TEXTO DE ORIGEM:
⁂
No Brasil, as primeiras iniciativas de atendimento à crianças abandonadas seguiram a tradição portuguesa, instalando a “Rodas dos Expostos” nas Santas Casas de Misericórdia, isso já no início do Império.
Só com a Revolução Francesa a Adoção foi consagrada com ato jurídico no Código de Napoleão de 1807, este estabelecia um rigoroso trâmites processual, com participação efetiva das partes envolvidas.
No Brasil ao se fazer uma retrospectiva histórica da legislação verifica-se uma tentativa de liberalizar a adoção, diminuindo-se as exigências legais.
O Código de 1916 previu originariamente que só aqueles que não tinham filhos biológicos poderiam adotar, além do mais o, o Código estabelecia uma séria de restrições como: idade mínima do adotante, diferença de idade entre adotante e adotado e limitação de parentesco à pessoa do adotante e adotado (BRASIL. 2010)
A Lei 3133/57 alterou alguns artigos do Código Civil para prever principalmente que quando o adotante tivesse filhos legítimos, legitimados ou reconhecidos, a relação de adoção não envolveria a de sucessão hereditária. O casal não precisava mais comprovar que não tinha filhos biológicos.
Com a Lei 4655/55 foi criada a modalidade de Adoção denominada “Legitimação Adotiva”, que, por sua vez, dependia de decisão judicial e fazia cessar o vínculo de parentesco entre o menor e a família biológica.
A Lei 6697/79, conhecida como Código de Menores previu a adoção plena, pela qual o vínculo de parentesco foi estendido à família do adotante fazendo assim com que o nome dos ascendentes passasse a constar no registro de nascimento do adotado independentemente do consentimento dos avós. No entanto, apesar da evolução essa lei também diferenciava o filho biológico do filho adotivo.
⁂
TRECHOS DOS REGISTROS:
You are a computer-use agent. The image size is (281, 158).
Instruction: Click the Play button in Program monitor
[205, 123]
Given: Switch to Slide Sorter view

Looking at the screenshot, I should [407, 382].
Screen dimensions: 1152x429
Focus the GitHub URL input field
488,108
⁂
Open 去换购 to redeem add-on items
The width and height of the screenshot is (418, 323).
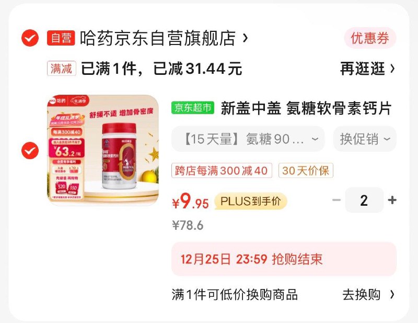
⁂
O QUE FAZER:
A) Reescreva os registros da linha que contém "Open 去换购 to redeem add-on items" até a linha que contém "The width and", trocando "screenshot" por "image" e deixando todo o resto como está.
B) Dê continuidade ao texto sobre a evolução das leis de adoção no Brasil a partir da última frase apresentada.

RESPOSTAS ABAIXO:
A)
Open 去换购 to redeem add-on items
The width and height of the image is (418, 323).

B)
Atualmente todo o capítulo do Código Civil que cuidava da adoção foi revogado pela Lei 12010/2009, restando apenas dois artigos: 1618 e1619. A Constituição de 1988 deu uma nova roupagem ao Direito de Família e, consequentemente, para o instituto da Adoção, sendo positivado o Princípio da Isonomia. Nesta linha, o Novo Código Civil (Art. 1596) e o Estatuto da Criança e do Adolescente (Art. 20 e 41) proibiram qualquer forma de descriminação entre filho biológico e adotivos.

É senso comum que crianças e adolescente são seres em formação, necessitando de auxilio para desenvolver os aspectos intelectual, moral social e afetivo, assim como não tem condições de proteger sua própria vida, integridade física e a saúde, além do mais não tem os meios próprios para suprir as suas necessidades básicas. Assim, em virtude da fragilidade deste grupo sociedade ao longo da História da humanidade vem desenvolvendo mecanismo de proteção para este grupo tão vulnerável (GONÇALVES, 2006).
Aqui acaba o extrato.